▸ **Supplied passage**:
First, we perform element-wise addition on the features from the two modalities to obtain an initial aggregated feature $F_{sum}\in {\mathbb{R}}^{c\times h\times w}$, which serves as the informational basis for computing the attention weights. Subsequently, we employ two parallel strategies, global average pooling (GAP) and global max pooling (GMP), to compress the spatial dimensions and extract highly abstract global context descriptors. GAP captures the overall statistics of the entire feature map, while GMP captures the most salient local features; their combination forms a more comprehensive contextual representation. The calculation formulas are as follows:

$$Z_{avg}=GAP\left(F_{sum}\right)={\displaystyle \frac{1}{h\times w}}{\sum }_{i=1}^h{\sum }_{j=1}^w{F}_{sum}(:,i,j),$$

(1)

$$Z_{max}=GMP\left(F_{sum}\right)=\underset{i,j}{\mathrm{m}\mathrm{a}\mathrm{x}}{F}_{sum}(:,i,j),$$

(2)

Next, the two pooled feature vectors are fed into two independent Multilayer Perceptron (MLP). Each MLP consists of a dimensionality reduction layer (with ReLU activation) followed by a dimensionality restoration layer. The outputs from the two MLP branches are then summed to obtain the unnormalized attention scores, denoted as $A\in {\mathbb{R}}^{i\times C\times 1\times 1}$, where the first dimension $i=2$ corresponds to the modality dimension. A Softmax function is then applied along the modality dimension for normalization. This operation ensures that for each channel c, the weight coefficients for the two modalities sum to 1, explicitly representing the network’s allocation of “trust” between the two modalities for that specific channel. The calculation formula for the channel attention weight map is as follows:

$${\alpha }_{rgb}^n,{\alpha }_t^n=Softmax\left(A^{\left(n,0\right)},A^{\left(n,1\right)}\right),for n=1,2,\dots ,c,$$

(3)

▸ **Extracted information**:
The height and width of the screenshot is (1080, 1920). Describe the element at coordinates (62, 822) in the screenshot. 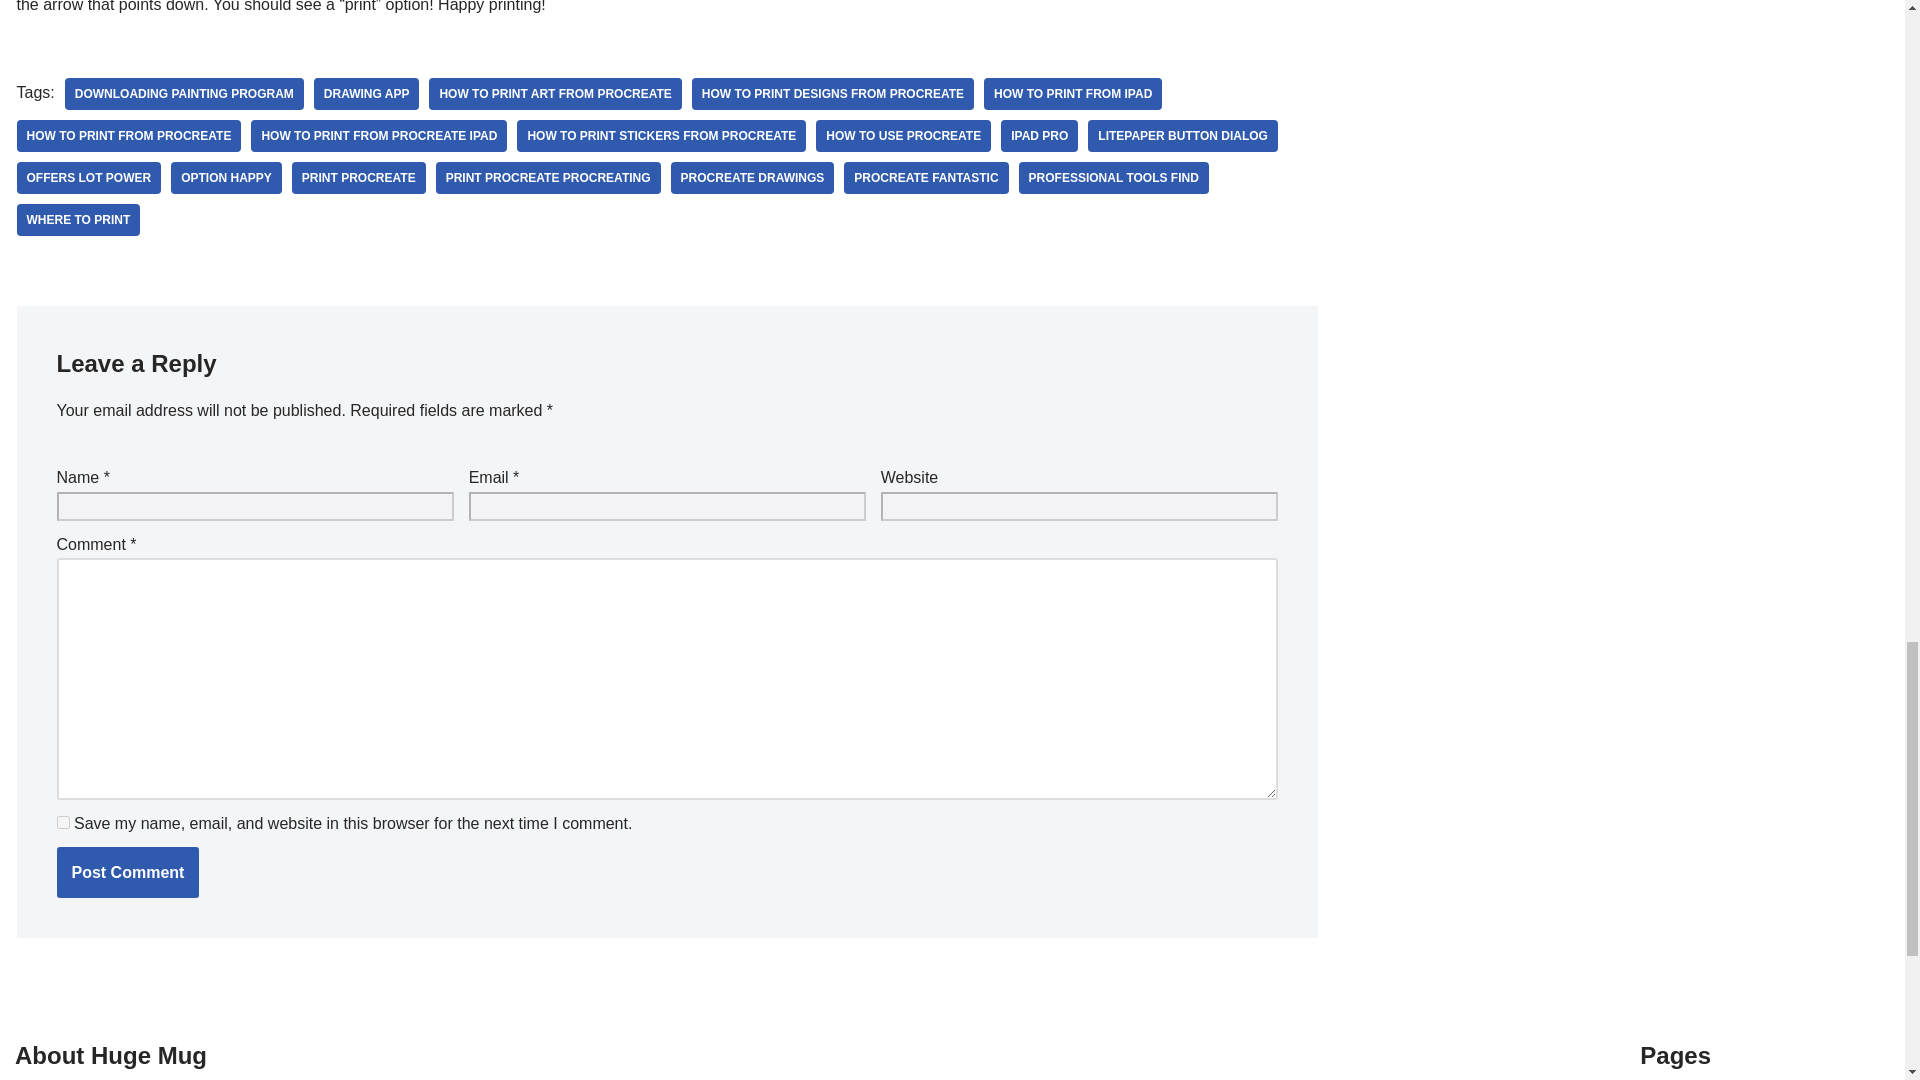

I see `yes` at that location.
==
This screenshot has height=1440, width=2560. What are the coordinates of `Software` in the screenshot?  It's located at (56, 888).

▸ **Stated task**: Copy out the full passage on channel attention for fusing two modalities, word for word and with every formula and equation number in place.

▸ **Exercise result**:
First, we perform element-wise addition on the features from the two modalities to obtain an initial aggregated feature $F_{sum}\in {\mathbb{R}}^{c\times h\times w}$, which serves as the informational basis for computing the attention weights. Subsequently, we employ two parallel strategies, global average pooling (GAP) and global max pooling (GMP), to compress the spatial dimensions and extract highly abstract global context descriptors. GAP captures the overall statistics of the entire feature map, while GMP captures the most salient local features; their combination forms a more comprehensive contextual representation. The calculation formulas are as follows:

$$Z_{avg}=GAP\left(F_{sum}\right)={\displaystyle \frac{1}{h\times w}}{\sum }_{i=1}^h{\sum }_{j=1}^w{F}_{sum}(:,i,j),$$

(1)

$$Z_{max}=GMP\left(F_{sum}\right)=\underset{i,j}{\mathrm{m}\mathrm{a}\mathrm{x}}{F}_{sum}(:,i,j),$$

(2)

Next, the two pooled feature vectors are fed into two independent Multilayer Perceptron (MLP). Each MLP consists of a dimensionality reduction layer (with ReLU activation) followed by a dimensionality restoration layer. The outputs from the two MLP branches are then summed to obtain the unnormalized attention scores, denoted as $A\in {\mathbb{R}}^{i\times C\times 1\times 1}$, where the first dimension $i=2$ corresponds to the modality dimension. A Softmax function is then applied along the modality dimension for normalization. This operation ensures that for each channel c, the weight coefficients for the two modalities sum to 1, explicitly representing the network’s allocation of “trust” between the two modalities for that specific channel. The calculation formula for the channel attention weight map is as follows:

$${\alpha }_{rgb}^n,{\alpha }_t^n=Softmax\left(A^{\left(n,0\right)},A^{\left(n,1\right)}\right),for n=1,2,\dots ,c,$$

(3)